PAGE EXTRACT:
++++++

Additionally, for a clear understanding of the Legendre scale basis and wavelet basis functions, we provide visual representations of resolution level $n=1$ and order $p=3$ in Figure 1 and Figure 2, respectively.

From Figure 1 and Figure 2, it is evident that Legendre wavelets exhibit rich properties such as compact support, orthogonality, and vanishing moments. These diverse regularities should be more suitable for adaptively distinguishing complex fault characteristics and provide an alternative feature extraction method that requires less expertise compared to traditional wavelet transform methods.

2.2. The Decomposition and Reconstruction

LWT can be implemented to convert a signal into a series of low-frequency and high-frequency coefficients by several Legendre scale and wavelet base functions, respectively. According to the multiresolution analysis theory and the basic knowledge of Legendre multiwavelet explained in the above subsection, the decomposition procedure $j+1\to j$ level is based on

$$s_{k,jm}=\sum _{k^{\prime }=0}^{p-1}(h_{k{k}^{\prime }}^{\left(0\right)}{s}_{k,(j+1),2m}+h_{k{k}^{\prime }}^{\left(1\right)}{s}_{k,(j+1),(2m+1)})$$

(8)

++++++

PROVIDED RECORDS:
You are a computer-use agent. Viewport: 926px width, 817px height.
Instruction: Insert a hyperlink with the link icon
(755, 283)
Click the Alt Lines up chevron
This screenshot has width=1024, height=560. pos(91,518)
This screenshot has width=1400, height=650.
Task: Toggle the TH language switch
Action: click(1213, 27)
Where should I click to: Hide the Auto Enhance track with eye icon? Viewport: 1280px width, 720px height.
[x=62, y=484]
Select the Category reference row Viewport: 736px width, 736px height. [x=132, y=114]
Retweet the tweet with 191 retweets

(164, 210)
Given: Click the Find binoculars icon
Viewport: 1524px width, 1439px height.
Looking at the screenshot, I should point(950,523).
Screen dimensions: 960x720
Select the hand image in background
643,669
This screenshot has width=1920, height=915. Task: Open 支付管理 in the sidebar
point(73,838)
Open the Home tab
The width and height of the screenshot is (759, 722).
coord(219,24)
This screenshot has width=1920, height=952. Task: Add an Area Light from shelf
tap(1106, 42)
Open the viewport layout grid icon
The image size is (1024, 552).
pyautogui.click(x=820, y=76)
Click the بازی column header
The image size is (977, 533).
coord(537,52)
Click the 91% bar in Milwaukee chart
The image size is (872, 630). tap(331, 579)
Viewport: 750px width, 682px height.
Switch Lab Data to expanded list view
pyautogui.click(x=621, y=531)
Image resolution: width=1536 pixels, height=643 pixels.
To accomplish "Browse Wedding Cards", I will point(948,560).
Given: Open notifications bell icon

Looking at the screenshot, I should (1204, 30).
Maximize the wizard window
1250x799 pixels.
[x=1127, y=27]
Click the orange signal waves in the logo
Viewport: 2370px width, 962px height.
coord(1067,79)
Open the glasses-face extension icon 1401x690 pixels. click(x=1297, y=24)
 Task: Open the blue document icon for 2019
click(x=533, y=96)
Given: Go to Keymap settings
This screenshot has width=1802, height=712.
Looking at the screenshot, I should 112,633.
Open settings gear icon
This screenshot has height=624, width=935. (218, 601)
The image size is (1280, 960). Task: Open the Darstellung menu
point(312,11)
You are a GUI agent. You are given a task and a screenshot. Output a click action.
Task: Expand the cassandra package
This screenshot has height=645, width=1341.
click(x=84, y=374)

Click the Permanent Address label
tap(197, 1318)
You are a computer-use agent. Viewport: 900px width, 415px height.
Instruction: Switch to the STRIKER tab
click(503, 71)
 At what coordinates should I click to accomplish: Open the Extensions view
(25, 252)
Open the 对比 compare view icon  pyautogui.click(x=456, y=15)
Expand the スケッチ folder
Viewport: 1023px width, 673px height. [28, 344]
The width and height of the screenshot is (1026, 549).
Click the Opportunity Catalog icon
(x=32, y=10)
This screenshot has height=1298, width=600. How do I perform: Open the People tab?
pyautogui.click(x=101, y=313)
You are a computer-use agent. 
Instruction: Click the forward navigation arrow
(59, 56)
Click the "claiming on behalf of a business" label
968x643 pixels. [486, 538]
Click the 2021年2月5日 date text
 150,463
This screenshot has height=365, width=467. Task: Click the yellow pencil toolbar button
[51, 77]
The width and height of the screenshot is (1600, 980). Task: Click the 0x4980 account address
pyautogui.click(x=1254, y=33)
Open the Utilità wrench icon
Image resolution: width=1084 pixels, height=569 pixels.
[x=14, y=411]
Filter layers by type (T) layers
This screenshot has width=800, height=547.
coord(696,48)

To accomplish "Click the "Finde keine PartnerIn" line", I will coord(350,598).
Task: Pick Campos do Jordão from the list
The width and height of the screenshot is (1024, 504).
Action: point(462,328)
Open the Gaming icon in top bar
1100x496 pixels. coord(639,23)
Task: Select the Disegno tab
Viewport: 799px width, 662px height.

++++++

AIM OF THE TASK: Transcribe the Legendre wavelet passage above from "Additionally, for a" up to and including "Figure 2, respectively.".

REPLY TO THE EXERCISE:
Additionally, for a clear understanding of the Legendre scale basis and wavelet basis functions, we provide visual representations of resolution level $n=1$ and order $p=3$ in Figure 1 and Figure 2, respectively.